Les députés peuvent changer rapidement la donne dans la réforme de l’administration libanaise

Les députés peuvent changer rapidement la donne dans la réforme de l’administration libanaise

Photo d’illustration : Le président de l’Inspection centrale Georges Attié (à droite) lors d’une présentation au Parlement de la plateforme Impact, en juin 2021. Archives ANI

Avec un Parlement sans majorité et une échéance présidentielle qui s’annonce d’ores et déjà très compliquée, le Liban semble se diriger vers une nouvelle période de paralysie politique. Le résultat probable ne sera que trop familier : sans direction stratégique ni gouvernement pleinement opérationnel, la classe politique aura une fois de plus une excuse commode pour s’abstenir de mettre en œuvre les réformes nécessaires et de respecter ses engagements avec ses partenaires internationaux, FMI en tête.

Mais l’histoire n’a pas à se répéter.
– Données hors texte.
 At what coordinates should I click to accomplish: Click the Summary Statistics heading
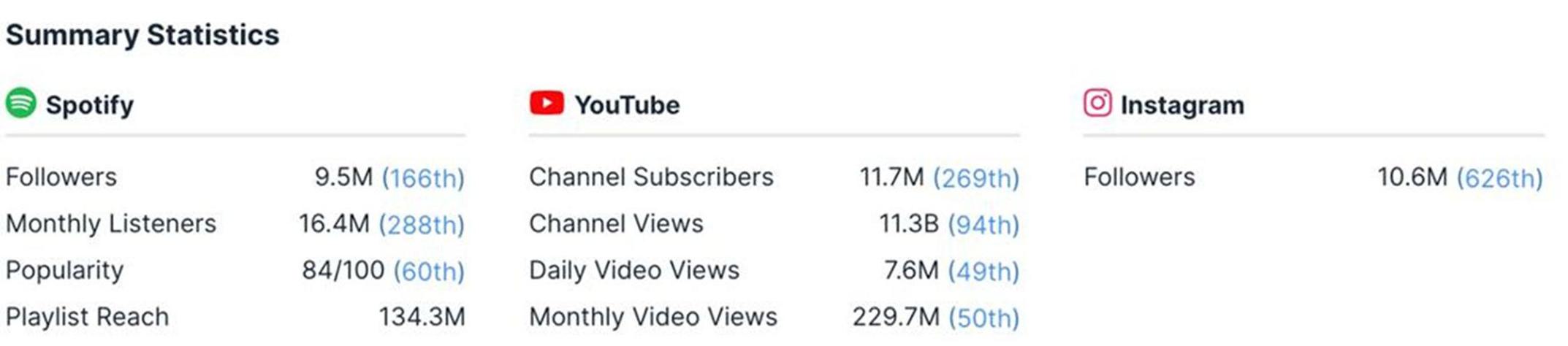(x=142, y=35)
Même dans les circonstances actuelles, il existe des mesures que les députés peuvent prendre pour aider le pays à obtenir une bouée de sauvetage du FMI, au-delà des projets de loi déjà en attente d’examen au Parlement – du contrôle des capitaux à la levée du secret bancaire – et le plan de sauvetage adopté par le Conseil des ministres. Des mesures progressives visant à s’attaquer aux causes profondes de la dette publique croissante du Liban, en réformant les marchés publics corrompus, en remédiant aux inefficacités des administrations publiques et en maîtrisant les dépenses de la fonction publique, sont en effet rapidement et facilement réalisables dès lors que la volonté politique est au rendez-vous.

Gouvernance transparente

Longtemps considérée comme une porte ouverte aux malversations, la passation des marchés publics au Liban offre de nombreuses possibilités d’introduire des outils de gouvernance électronique qui moderniseront les services tout en garantissant une plus grande équité et transparence. C’est d’ailleurs ce que prévoit la loi sur les marchés publics de 2021, avec la création d’une nouvelle Autorité des marchés publics (AMP) chargée de normaliser les processus et procédures de passation des marchés et d’exploiter une plateforme électronique dédiée.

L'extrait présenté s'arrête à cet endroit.